Citations sur Envoyée spéciale (99)
Et tant mieux, vraiment, car rien n’est ennuyeux comme les récits de rêve. Même s’ils ont l’air à première vue drôles, inventifs, ou prémonitoires, leur prétention de film à grand spectacle est illusoire, leurs scénarios ne tiennent pas debout (…). A de nombreux égards, le rêve est une arnaque.
Une corbeille pleine dénote un homme actif.
Ce faisant, ils marchent dans les allées du parc, où, installé à une place stratégique, Objat observe leurs allées et venues — nous ne comprenons pas non plus, malgré notre omniscience, comment il a pu être informé de ce rendez-vous qui a l'air, ma foi, de se passer pas trop mal.
Avant-dernière dans le classement national des densités de population, la Creuse compte de vastes pans inoccupés voire, dans le sud, quasiment déserts. Les landes y alternent avec les hauts plateaux, les forêts avec les tourbières. Il n'y a personne, rien à manger pour personne que des champignons en automne, mais nous ne sommes pas en automne et nous méfions des champignons, ainsi que des baies que seuls savent aussi choisir les partisans du retour à la nature. En forêt, hormis quelques bêtes sauvages - loups sans affect, cerfs ombrageux, sourcilleux sangliers - qui cherchent elles aussi de quoi manger, vous-même à l'occasion, il est d'autant plus rare de croiser une présence humaine que la région se dépeuple à vue d'oeil. Et moins il y a de monde, on le sait, plus il y a de forêt.
Il s'y est retrouvé sans perspective, sans plus avoir grand-chose à faire, oisif. A peine entamé, l'après-midi se présente sous la forme d'une balle qu'il va falloir pousser du pied, heure après heure, jusqu'à celle de prendre un verre puis de dîner (mi-temps) avant que la soirée commence (balle neuve).
Constance s'est retrouvée sans pouvoir bien disposer de son corps ni de ses pensées, a erré d'une pièce à l'autre sans savoir ce qu'elle allait y faire - comme il arrive quand vous revenez d'un long voyage avec la perspective confuse d'avoir beaucoup de choses à régler, ranger, mettre à jour et puis finalement non, rien, vous n'avez même pas envie de défaire votre valise, l'idée ne vous traverse même pas d'aller récupérer les mois de courrier, amoncelé chez le concierge, faute de mieux vous aller prendre une longue douche qui ne vous détend pas plus que ça, ne vous procure pas autant de plaisir que vous auriez cru.
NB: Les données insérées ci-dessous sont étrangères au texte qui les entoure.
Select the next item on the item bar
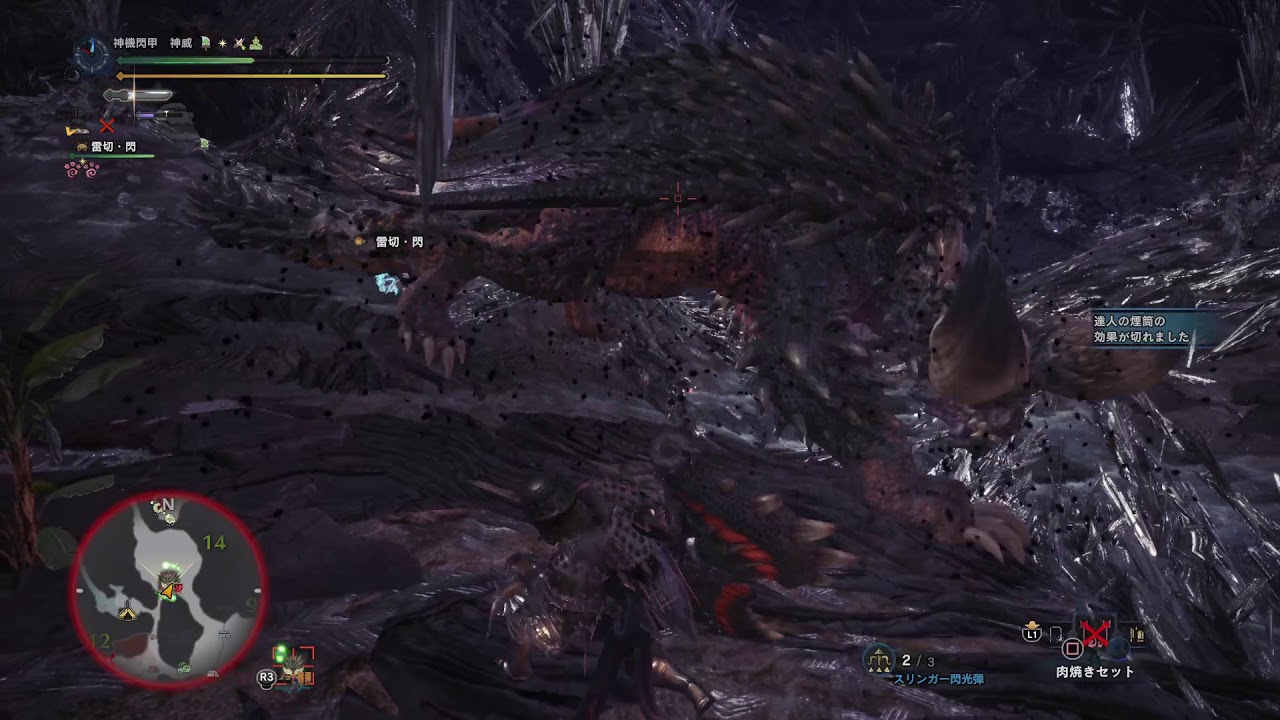The width and height of the screenshot is (1280, 720). pyautogui.click(x=1135, y=634)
Reste les autres usagers de la rame qu'on peut toujours examiner mais, dans le métro, il ne faut pas les regarder trop longtemps, ni les hommes car cela peut être mal pris aussi. Reste les enfants : ce qu'il y a de bien avec les enfants, c'est qu'on peut les regarder tant qu'on veut, même dans les yeux, on peut aller jusqu'à leurs sourire sans redouter de représailles. Croit-on.
Croit-on car en réalité, sous leur masque d'indifférence et de candeur ils vous repèrent, ils prennent des notes, se renseignent sur votre état civil, vous identifient au moindre détail près grâce à leurs super-pouvoirs, vous mettent en fiche, vous inscrivent sur leur liste et un jour ou l'autre, une fois adulte ou même avant, dès qu'ils seront en âge de régler leurs comptes, vous comprendrez votre douleur.
Chemisier bleu tendu, pantalon skinny anthracite, souliers plats, coupe à la Louise Brooks et courbes à la Michèle Mercier - ce qui n'a pas l'air d'aller très bien ensemble mais si, ça colle tout à fait. Trente-quatre ans, peu active et peu diplômée - à peine capacitaire en droit-, épouse d'un homme dont les affaires marchent ou du moins ont marché, mais c'est la vie avec cet homme qui ne marche qu'à moitié : vie matérielle facile, vie matrimoniale pas.
Famine après famine, avec trois cents grammes de maïs par jour au mieux, les gens ont vu leur taille moyenne réduite à 1,55 mètre. Mais ils n'ont pas intérêt à se plaindre. Il vaut mieux même pour eux qu'ils la ferment absolument. Le moindre mot ou geste de travers sur le régime vous expédie en camp où, entre vingt heures de travail par jour et deux séances de torture imaginative, vous serez content de coincer un rat ou un serpent pour les dévorer crus, vous serez plus heureux encore de pouvoir les faire cuire en douce au risque, pour ce méfait, d'être encore torturé avant votre exécution publique, qu'on vous fusille, vous pende ou vous lapide selon l'humeur de votre chef de camp.
Dans ce mouvement, comme jaillissait de sa personne une puissante émanation de lotion après-rasage Hugo Boss, les narines de Constance se sont rétractées.